遵义会议前后,周恩来为会议的成功召开和结束以王明为代表的“左”倾教条主义对党中央的统治,确立以毛泽东为核心的党的第一代领导集体起着决定性的作用,充分展现了他的坚强党性、高尚品质和优良作风。
一
1931年1月党的六届四中全会,以王明为首的“左”倾教条宗派集团,在共产国际支持下,掌握了党中央的领导权,开始了王明教条关门冒险盲动主义路线对党中央的统治,1932年初,王明路线的忠实执行者博古等人,在中央苏区改变了毛泽东正确路线对党的领导,实行违反国内战争规律的单纯防御路线。1933年底,王明路线取得了对党和红军的完全统治。1934年1月的六届五中全全,使王明路线发展到顶峰,完全否定了毛泽东创造的适合国内战争的决战防御路线的战略战术原则,取消了毛泽东创立的农村包围城市,最后夺取城市、武装夺取全国政权的正确路线、政策。
1932年12月,临时中央政治局常委、军委书记周恩来到中央苏区,任中央局书记,后任中国工农红军总政委兼红一方面军总政委和中革军委副主席和“三人团”成员,负责实际工作。在这种逆境下,他一方面要接受并执行王明的错误路线和政策,还不可能支持毛泽东正确的马克思主义化路线,另一方面这并不妨碍他对局部问题有自己的认识和依据这种认识去工作,支持和保护毛泽东。
党的“六大”以后很长一段时间里,周恩来主持中央工作。在工作中,他进一步认识了毛泽东领导秋收起义创造的井冈山农村革命根据地及其创立的农村包围城市、最后夺取城市、武装夺取全国政权的中国式新民主主义革命道路和“工农武装割据”理论及建党建军思想。对毛泽东的能力和才华也有更深入的了解。其时,周恩来冲破了进行革命必先城市后农村的城市中心论,开始把党的工作重心由城市转移到乡村。在实际工作中,他一手抓白区工作的恢复发展,另一手则放在支持毛泽东等领导的农武装斗争、土地革命和根据地三位一体的研究和建设上。1929年底召开的红四军党的“九大”上,让毛泽东回到红军领导岗位上来。九月来信还指出:“红军存在于反动政局走向崩溃及土地革命向前发展的过程中,中国地势辽阔也是一个条件,从你们过去的艰苦经验中就可以证明。先有农村红军,后有城市政权,这是中国革命的特征,这是中国经济基础的产物。”周恩来还转发红四军党的九大决议即古田会议决议到各苏区红军党的组织,要求参照执行,这对把中国工农红军建设成一支党领导的革命武装,产生了极重要影响,周恩来到中央苏区后,在同毛泽东并肩战斗中,既看到了他的长处,经验和能力,也对他在工作中所犯错误提出批评。坚持大公无私、实事求是从大处着眼的原则,如,虽然批评毛在主持总前委时所犯肃反扩大化错误,但更充分肯定毛的军事才能,故令其以中央政府主席的身份率东路军指挥作战。之后在周恩来再三建议下,中央局同意了以中革军委名义任命毛为红一方面军总政委。宁都会议后一段时间内,在发布命令时,周恩来总是先署总政委毛泽东,再署代总政委周恩来,并把作战计划(绝密)亲笔注明:“如有便,请送毛主席一阅。”他不但和毛在患难中结下了深厚革命友谊,而且从实践中学到了毛泽东的军事思想和战略战术原则及指挥艺术,如在1933年春周和朱德一道,遵循毛泽东战略战术原则,抵制冒险主义,粉碎了蒋介石第四次“围剿”。

任务目标: 把本文中以“1932年12月，临时中央政治局常委”开头的整段改写成简短的要点列表，保留其主要事实。 只依据本文中的信息。

给定材料:
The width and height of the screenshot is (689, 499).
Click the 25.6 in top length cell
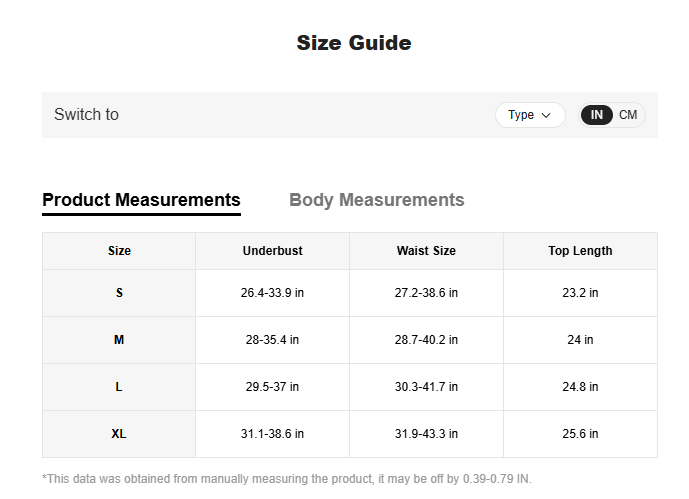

结果:
- 1932年12月，临时中央政治局常委、军委书记周恩来到中央苏区，任中央局书记。
- 后任中国工农红军总政委兼红一方面军总政委、中革军委副主席和“三人团”成员，负责实际工作。
- 在逆境下，他一方面要接受并执行王明的错误路线和政策，还不可能支持毛泽东的正确路线。
- 另一方面，他对局部问题有自己的认识，并依据这种认识去工作，支持和保护毛泽东。